▶ _Instructions to follow_: Without altering a word, return the records below, but exclude the pictures.

-=-=-=-=-

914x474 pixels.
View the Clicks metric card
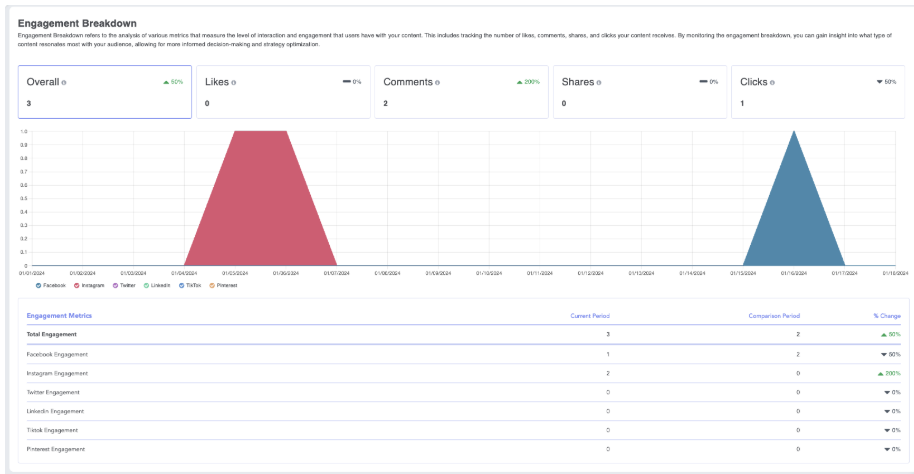coord(819,92)
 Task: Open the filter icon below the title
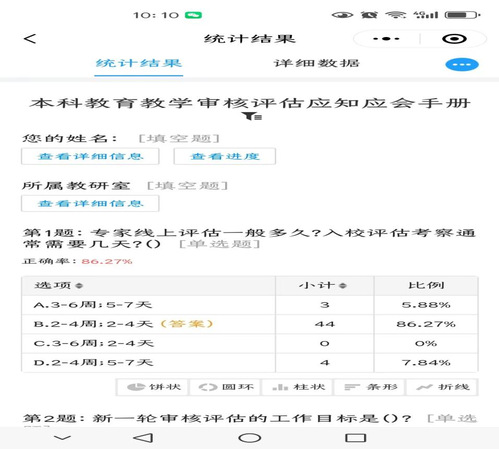pos(252,116)
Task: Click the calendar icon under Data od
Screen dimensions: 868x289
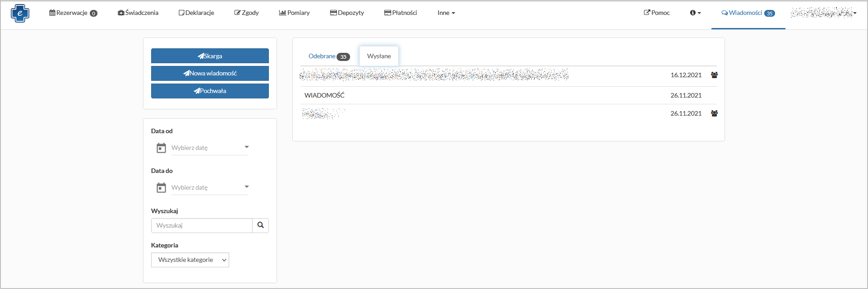Action: 161,148
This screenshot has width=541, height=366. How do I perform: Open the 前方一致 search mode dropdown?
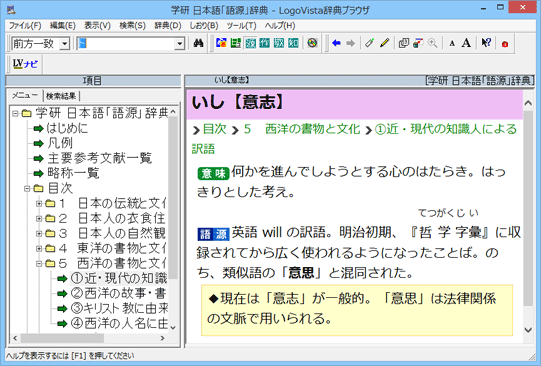point(64,44)
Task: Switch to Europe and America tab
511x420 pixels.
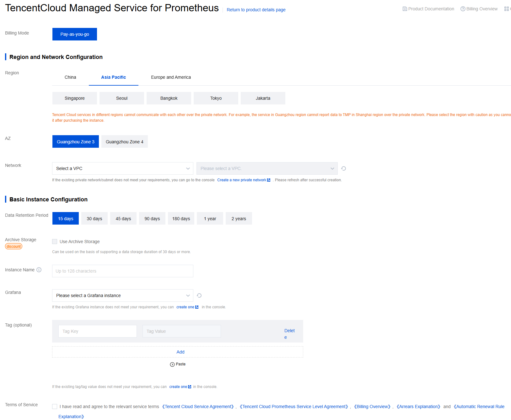Action: [x=171, y=77]
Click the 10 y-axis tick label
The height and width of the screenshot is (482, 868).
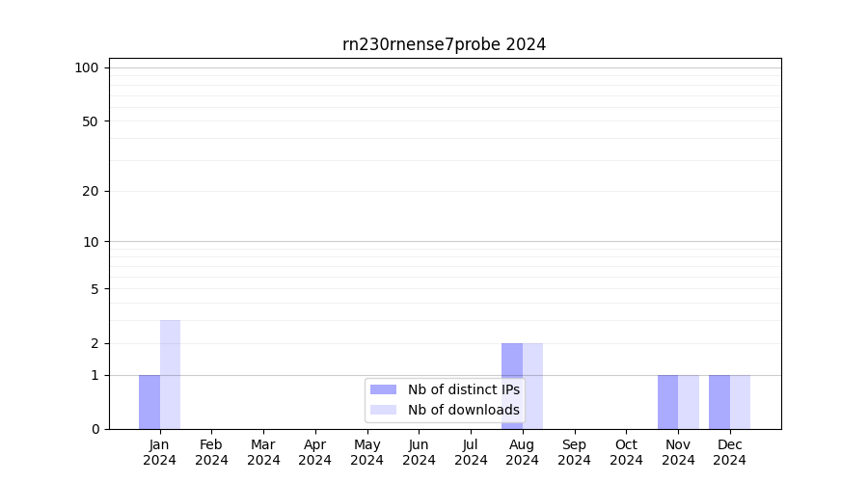pos(91,242)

-=-=-=-=-

▶ _Solved exercise_:
914x474 pixels.
View the Clicks metric card
coord(819,92)
 Task: Open the filter icon below the title
pos(252,116)
Task: Click the calendar icon under Data od
Screen dimensions: 868x289
Action: 161,148
This screenshot has width=541, height=366. How do I perform: Open the 前方一致 search mode dropdown?
point(64,44)
Task: Switch to Europe and America tab
511x420 pixels.
Action: [x=171, y=77]
Click the 10 y-axis tick label
The height and width of the screenshot is (482, 868).
pos(91,242)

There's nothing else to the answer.